Um dos pontos altos do encontro em Paris foi uma troca simbólica que visava prenunciar uma nova era diplomática entre Israel e Irã. Adams presenteou o príncipe herdeiro Pahlavi com duas mezuzás, marcadores tradicionais judaicos usados em portas, esculpidos diretamente em pedra de Jerusalém.
Para reforçar ainda mais os laços comuns entre os dois grupos culturais, o pergaminho manuscrito contido em cada mezuzá foi meticulosamente escrito por um escriba iraniano-israelense, criando uma conexão tangível entre Jerusalém e o Irã.

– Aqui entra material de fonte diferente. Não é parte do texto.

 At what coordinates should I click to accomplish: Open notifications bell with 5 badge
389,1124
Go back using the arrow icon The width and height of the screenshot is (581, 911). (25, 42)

As duas mezuzás foram destinadas a usos futuros específicos: uma será afixada na porta de entrada de uma futura Embaixada de Israel em Teerã, enquanto a segunda está prevista para uma futura Embaixada do Irã em Jerusalém. Valendo-se de sua experiência pessoal no ramo imobiliário, Adams expressou seu grande desejo de contribuir pessoalmente para a aquisição de um imóvel para a missão diplomática de Israel em uma capital iraniana livre.
“Sou corretor de imóveis. É assim que ganho a vida. Espero ir a Teerã em breve para procurar um terreno onde será instalada a embaixada de Israel. Trouxe duas mezuzás: uma que espero pendurar com vocês na embaixada de Israel em Teerã, e a segunda que ficará na embaixada do Irã em Jerusalém.” — Sylvan Adams
Reconstruir o Irã e restaurar a segurança regional.
Para além do simbolismo diplomático, os líderes trocaram ideias sobre a recuperação econômica e infraestrutural do Irã após uma possível transição política. O príncipe herdeiro Pahlavi expressou confiança de que, uma vez removido o atual regime governante e as ameaças à segurança regional a ele associadas, o Irã estará preparado para uma rápida reconstrução por meio de ampla cooperação e investimento internacional.
Pahlavi observou que espera receber Adams em Teerã no futuro para inspecionar conjuntamente possíveis locais para instalações diplomáticas. Ambos os líderes ressaltaram seu compromisso em manter uma comunicação ativa e fomentar parcerias culturais e estratégicas mais estreitas entre os povos iraniano e judeu.
A cúpula em Paris terminou com uma declaração mútua de confiança de que a antiga amizade que une as duas nações pode ser revitalizada. Tanto Adams quanto Pahlavi enfatizaram que um Irã democrático e o Estado de Israel podem, em última análise, caminhar lado a lado como parceiros estratégicos, promovendo a paz regional, a segurança e a prosperidade econômica em todo o Oriente Médio.